- Data to process
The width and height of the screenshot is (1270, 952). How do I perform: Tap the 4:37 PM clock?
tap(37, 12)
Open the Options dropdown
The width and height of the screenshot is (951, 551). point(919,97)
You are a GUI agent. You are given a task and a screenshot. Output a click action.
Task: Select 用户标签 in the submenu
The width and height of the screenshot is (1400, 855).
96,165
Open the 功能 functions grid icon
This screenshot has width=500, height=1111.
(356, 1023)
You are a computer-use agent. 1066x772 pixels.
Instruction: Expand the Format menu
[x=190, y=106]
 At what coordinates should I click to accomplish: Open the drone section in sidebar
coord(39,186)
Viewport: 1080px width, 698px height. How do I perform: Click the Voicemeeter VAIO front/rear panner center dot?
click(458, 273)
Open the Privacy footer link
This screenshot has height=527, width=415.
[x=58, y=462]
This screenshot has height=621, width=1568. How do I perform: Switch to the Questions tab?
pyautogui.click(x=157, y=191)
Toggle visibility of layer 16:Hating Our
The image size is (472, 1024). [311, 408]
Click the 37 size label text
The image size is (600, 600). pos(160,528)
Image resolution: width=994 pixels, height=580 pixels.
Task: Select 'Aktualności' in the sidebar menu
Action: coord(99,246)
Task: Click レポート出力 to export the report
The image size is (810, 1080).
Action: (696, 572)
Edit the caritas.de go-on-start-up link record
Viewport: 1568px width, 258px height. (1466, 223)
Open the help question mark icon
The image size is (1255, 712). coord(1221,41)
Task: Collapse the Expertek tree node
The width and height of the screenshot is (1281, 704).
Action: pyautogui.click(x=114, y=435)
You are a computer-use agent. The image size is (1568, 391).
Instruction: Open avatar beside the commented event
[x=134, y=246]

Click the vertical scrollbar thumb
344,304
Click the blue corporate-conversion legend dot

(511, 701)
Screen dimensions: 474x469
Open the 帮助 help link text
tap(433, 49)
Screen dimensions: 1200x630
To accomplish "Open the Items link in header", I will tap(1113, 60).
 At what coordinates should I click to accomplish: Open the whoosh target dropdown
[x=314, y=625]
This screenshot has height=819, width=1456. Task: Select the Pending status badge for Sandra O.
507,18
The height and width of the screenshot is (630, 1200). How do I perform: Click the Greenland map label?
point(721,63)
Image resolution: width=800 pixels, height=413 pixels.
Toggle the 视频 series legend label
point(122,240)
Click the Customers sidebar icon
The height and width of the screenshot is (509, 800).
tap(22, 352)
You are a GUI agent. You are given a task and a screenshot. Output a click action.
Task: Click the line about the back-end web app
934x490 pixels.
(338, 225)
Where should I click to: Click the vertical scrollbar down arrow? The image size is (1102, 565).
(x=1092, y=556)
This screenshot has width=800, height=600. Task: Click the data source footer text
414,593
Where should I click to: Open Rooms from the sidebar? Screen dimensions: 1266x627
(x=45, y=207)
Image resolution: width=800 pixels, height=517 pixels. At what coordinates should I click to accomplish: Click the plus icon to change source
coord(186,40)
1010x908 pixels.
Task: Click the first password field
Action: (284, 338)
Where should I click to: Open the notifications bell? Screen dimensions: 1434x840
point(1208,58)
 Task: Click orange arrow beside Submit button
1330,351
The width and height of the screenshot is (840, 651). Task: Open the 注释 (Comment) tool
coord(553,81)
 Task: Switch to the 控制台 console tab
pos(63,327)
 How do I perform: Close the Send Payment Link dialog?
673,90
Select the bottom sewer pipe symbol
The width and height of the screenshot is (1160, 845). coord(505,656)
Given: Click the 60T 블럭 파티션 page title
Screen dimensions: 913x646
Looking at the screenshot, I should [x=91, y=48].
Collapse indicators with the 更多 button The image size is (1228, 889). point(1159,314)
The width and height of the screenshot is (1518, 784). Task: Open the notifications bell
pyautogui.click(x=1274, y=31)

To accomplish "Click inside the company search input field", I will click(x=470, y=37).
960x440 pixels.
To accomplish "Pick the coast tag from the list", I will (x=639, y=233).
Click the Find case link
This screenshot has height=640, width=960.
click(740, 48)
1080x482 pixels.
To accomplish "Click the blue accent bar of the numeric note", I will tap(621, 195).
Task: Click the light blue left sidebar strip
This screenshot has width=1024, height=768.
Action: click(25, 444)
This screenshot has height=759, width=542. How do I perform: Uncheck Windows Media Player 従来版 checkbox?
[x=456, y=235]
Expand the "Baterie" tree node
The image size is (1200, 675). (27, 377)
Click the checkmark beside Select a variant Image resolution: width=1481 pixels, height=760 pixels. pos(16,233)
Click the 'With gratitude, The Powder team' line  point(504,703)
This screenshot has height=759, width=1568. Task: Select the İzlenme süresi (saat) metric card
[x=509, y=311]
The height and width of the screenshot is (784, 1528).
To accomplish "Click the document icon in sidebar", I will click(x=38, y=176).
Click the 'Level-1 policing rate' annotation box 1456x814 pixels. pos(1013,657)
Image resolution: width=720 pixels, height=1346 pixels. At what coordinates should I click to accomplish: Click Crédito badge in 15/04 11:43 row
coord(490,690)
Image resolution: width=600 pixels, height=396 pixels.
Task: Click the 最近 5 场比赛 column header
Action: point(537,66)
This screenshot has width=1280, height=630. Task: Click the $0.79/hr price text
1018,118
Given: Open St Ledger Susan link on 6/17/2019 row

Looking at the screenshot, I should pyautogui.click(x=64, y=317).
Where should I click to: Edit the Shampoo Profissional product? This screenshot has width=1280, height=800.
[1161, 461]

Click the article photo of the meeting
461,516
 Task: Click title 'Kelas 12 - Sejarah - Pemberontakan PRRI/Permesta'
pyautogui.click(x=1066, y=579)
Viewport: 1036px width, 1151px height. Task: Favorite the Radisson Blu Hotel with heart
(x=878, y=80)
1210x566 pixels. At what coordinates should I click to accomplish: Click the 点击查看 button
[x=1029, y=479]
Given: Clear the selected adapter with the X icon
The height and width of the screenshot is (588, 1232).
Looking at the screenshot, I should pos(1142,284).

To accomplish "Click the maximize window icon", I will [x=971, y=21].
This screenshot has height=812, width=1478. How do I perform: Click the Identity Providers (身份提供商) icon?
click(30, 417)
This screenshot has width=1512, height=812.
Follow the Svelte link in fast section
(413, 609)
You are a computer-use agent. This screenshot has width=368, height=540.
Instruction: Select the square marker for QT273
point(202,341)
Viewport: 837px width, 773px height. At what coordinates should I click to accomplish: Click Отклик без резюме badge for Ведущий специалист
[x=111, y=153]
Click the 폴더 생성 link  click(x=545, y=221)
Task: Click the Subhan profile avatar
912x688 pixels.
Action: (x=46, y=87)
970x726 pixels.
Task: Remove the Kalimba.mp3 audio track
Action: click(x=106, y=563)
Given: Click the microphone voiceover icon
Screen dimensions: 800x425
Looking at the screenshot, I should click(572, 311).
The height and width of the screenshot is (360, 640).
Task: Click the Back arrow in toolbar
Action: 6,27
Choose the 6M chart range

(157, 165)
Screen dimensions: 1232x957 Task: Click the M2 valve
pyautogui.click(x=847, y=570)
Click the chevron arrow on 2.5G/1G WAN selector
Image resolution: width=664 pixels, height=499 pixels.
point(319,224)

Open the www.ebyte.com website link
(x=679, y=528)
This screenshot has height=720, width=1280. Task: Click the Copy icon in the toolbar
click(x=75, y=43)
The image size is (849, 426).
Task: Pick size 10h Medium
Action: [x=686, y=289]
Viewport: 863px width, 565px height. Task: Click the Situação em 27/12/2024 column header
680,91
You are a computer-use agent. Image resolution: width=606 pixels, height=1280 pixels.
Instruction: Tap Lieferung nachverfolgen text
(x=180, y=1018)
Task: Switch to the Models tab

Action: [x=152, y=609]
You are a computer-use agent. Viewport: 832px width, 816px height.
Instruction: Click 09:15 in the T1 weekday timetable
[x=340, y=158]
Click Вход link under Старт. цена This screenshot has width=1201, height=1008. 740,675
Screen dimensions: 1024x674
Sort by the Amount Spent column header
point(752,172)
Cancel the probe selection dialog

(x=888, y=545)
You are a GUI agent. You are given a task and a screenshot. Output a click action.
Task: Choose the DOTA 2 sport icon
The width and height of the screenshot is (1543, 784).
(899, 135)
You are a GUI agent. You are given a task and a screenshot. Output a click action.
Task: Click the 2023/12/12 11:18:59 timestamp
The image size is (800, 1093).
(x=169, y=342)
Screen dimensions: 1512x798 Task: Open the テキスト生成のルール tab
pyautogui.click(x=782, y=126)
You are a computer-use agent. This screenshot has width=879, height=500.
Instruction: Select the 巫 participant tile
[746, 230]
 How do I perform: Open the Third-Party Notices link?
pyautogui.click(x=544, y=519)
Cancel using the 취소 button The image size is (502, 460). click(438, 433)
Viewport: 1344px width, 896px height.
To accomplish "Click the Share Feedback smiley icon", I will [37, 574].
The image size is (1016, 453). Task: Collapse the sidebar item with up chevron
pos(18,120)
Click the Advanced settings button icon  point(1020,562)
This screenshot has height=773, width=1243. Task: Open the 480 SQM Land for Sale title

- Assigned task
Would you quote everything above from the line containing "Task: Click レポート出力 to export the report" down to the line containing "Screen dimensions: 474x469"? Include both of those lines and nothing else.

- Expected answer
Task: Click レポート出力 to export the report
The image size is (810, 1080).
Action: (696, 572)
Edit the caritas.de go-on-start-up link record
Viewport: 1568px width, 258px height. (1466, 223)
Open the help question mark icon
The image size is (1255, 712). coord(1221,41)
Task: Collapse the Expertek tree node
The width and height of the screenshot is (1281, 704).
Action: pyautogui.click(x=114, y=435)
You are a computer-use agent. The image size is (1568, 391).
Instruction: Open avatar beside the commented event
[x=134, y=246]

Click the vertical scrollbar thumb
344,304
Click the blue corporate-conversion legend dot

(511, 701)
Screen dimensions: 474x469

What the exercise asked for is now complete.